◆ What the exercise asks: Can you give the lines below, from the one containing "The height and" through the last line, as a JSON list of strings with one string per line, skipping blank lines and leaving out the pictures?

Lines for locating text and elements:
....................

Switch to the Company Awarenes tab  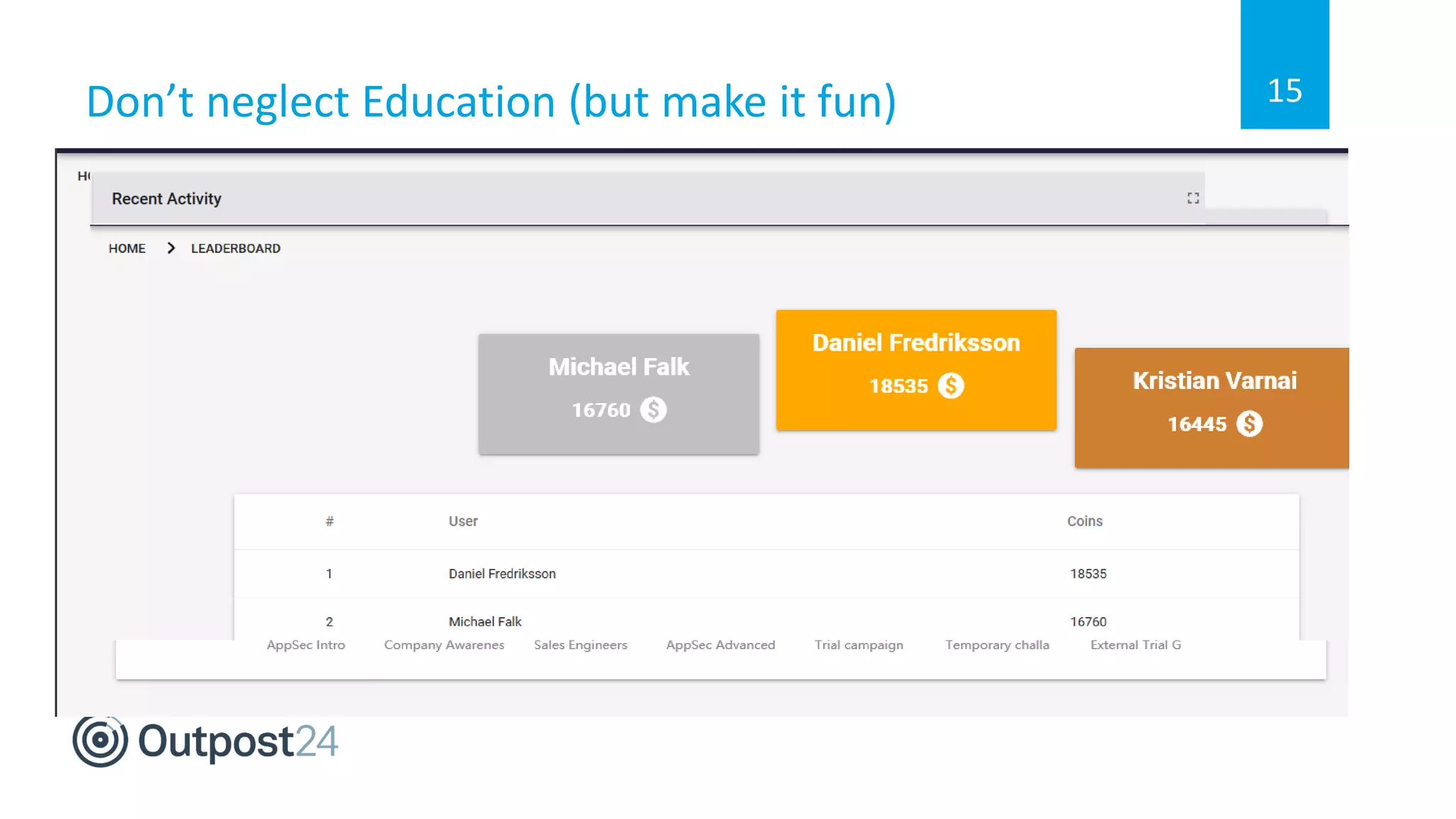(444, 645)
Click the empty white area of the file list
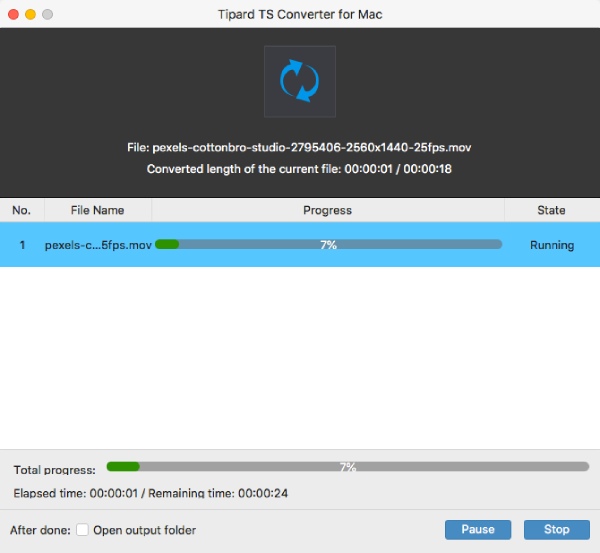Image resolution: width=600 pixels, height=553 pixels. pos(300,360)
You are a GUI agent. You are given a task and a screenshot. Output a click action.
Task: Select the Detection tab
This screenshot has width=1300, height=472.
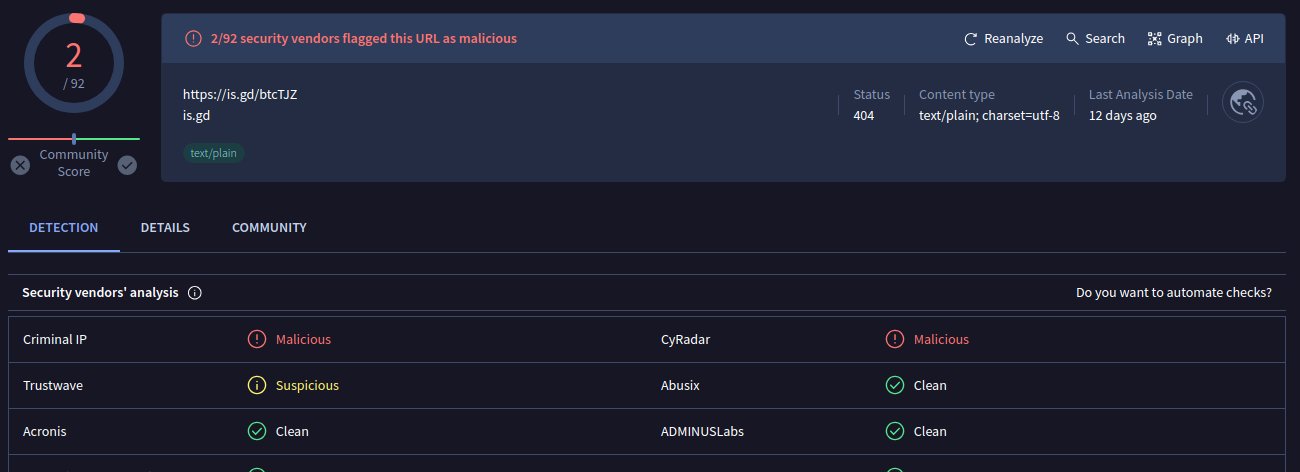click(x=64, y=228)
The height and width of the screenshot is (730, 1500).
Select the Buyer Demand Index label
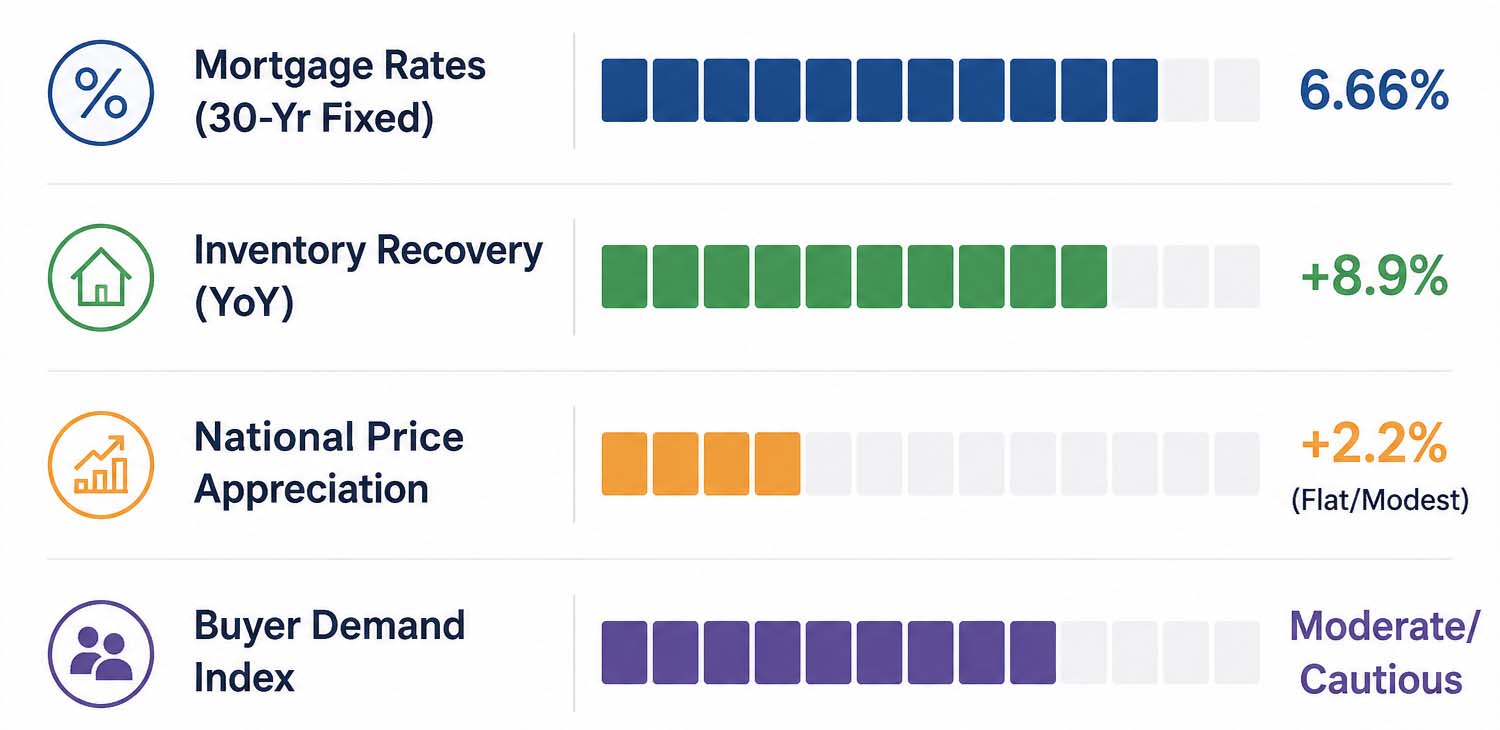329,651
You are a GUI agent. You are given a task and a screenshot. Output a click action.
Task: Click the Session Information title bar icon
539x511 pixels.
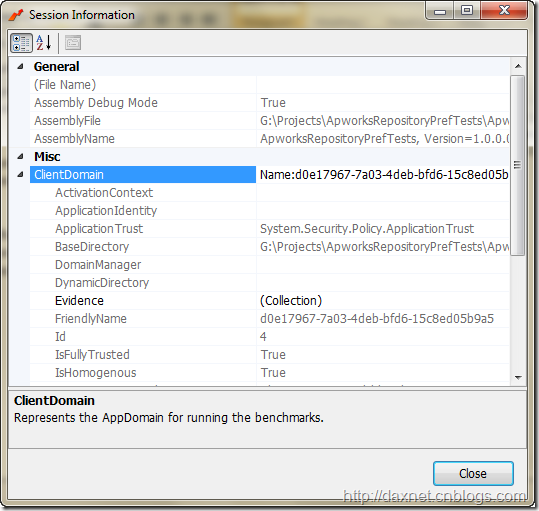pyautogui.click(x=16, y=15)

....................

◆ Full answer:
[
  "The height and width of the screenshot is (730, 1500).",
  "Select the Buyer Demand Index label",
  "329,651",
  "You are a GUI agent. You are given a task and a screenshot. Output a click action.",
  "Task: Click the Session Information title bar icon",
  "539x511 pixels.",
  "pyautogui.click(x=16, y=15)"
]